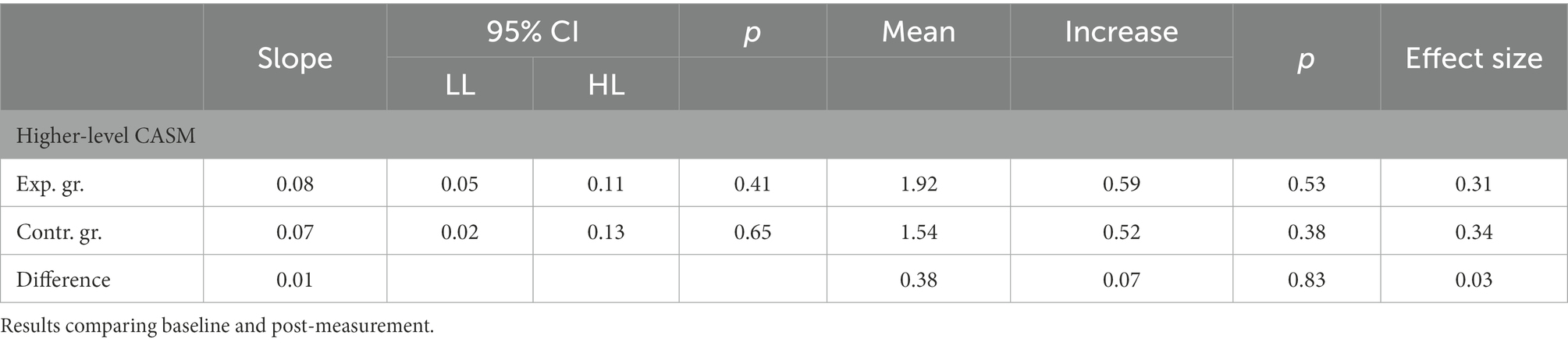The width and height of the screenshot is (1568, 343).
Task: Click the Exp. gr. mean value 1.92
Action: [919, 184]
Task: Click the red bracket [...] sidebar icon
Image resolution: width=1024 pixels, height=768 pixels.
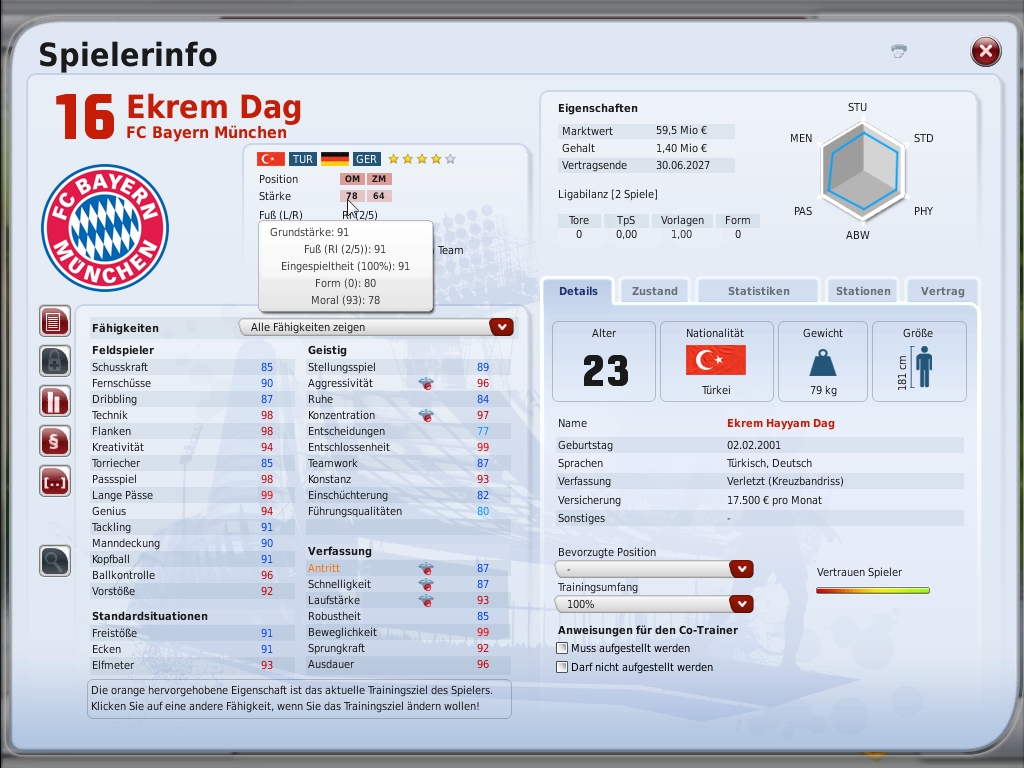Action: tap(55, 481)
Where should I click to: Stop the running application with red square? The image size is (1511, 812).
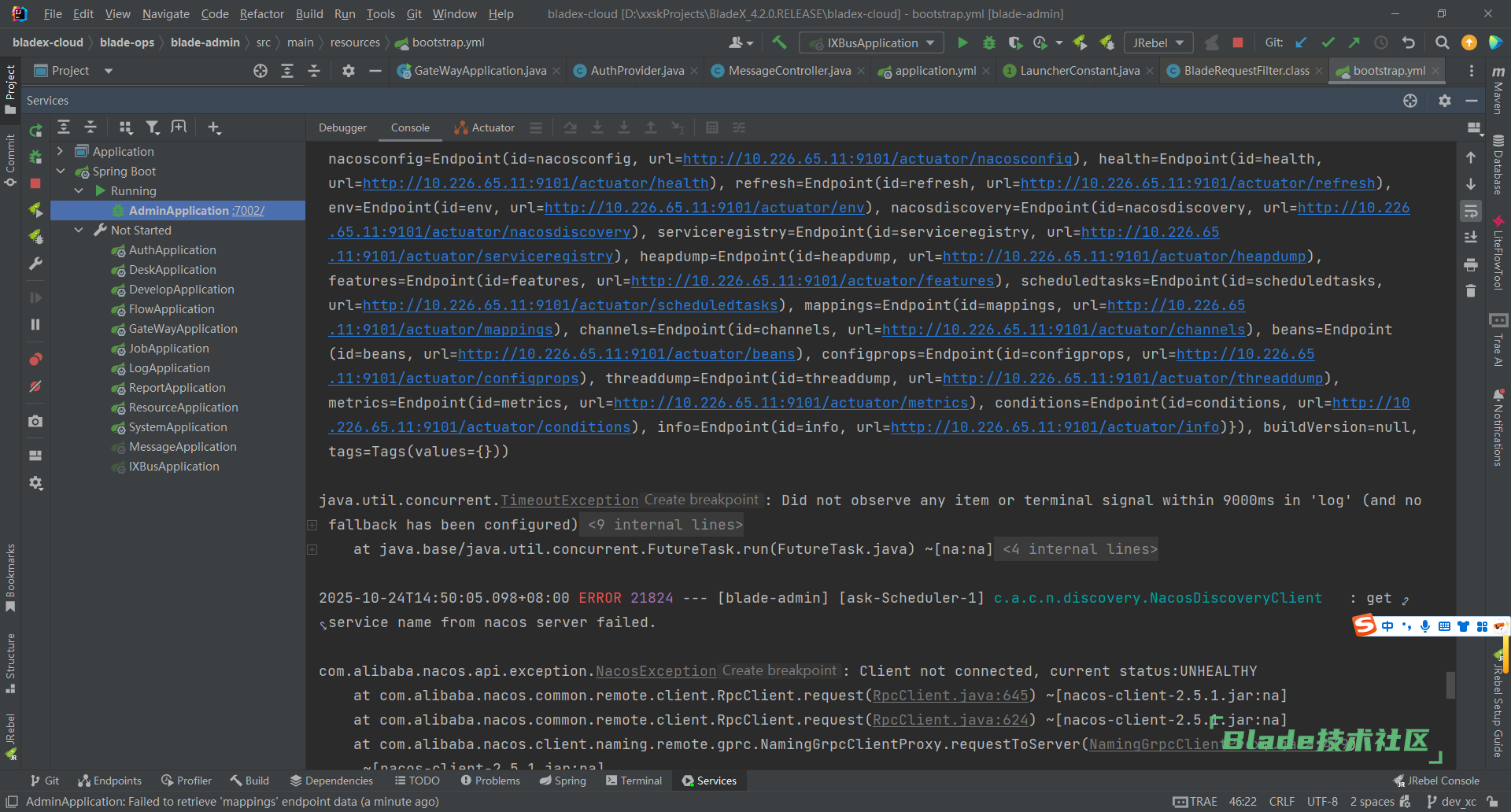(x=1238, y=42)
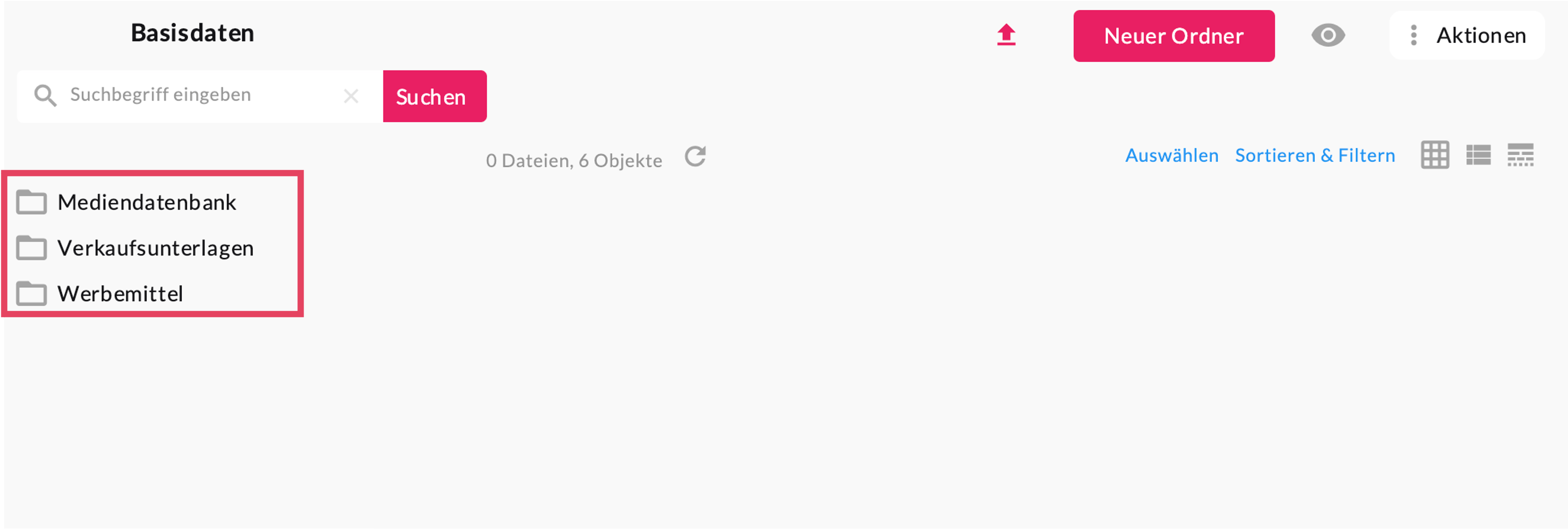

- - - -

◆ Task requirements
Word for word, repeat only the lines from the line containing "Where should I" through the end of the data, without any pictures.

◆ Exercise answer
Where should I click to: Stop the running application with red square? The image size is (1511, 812).
(x=1238, y=42)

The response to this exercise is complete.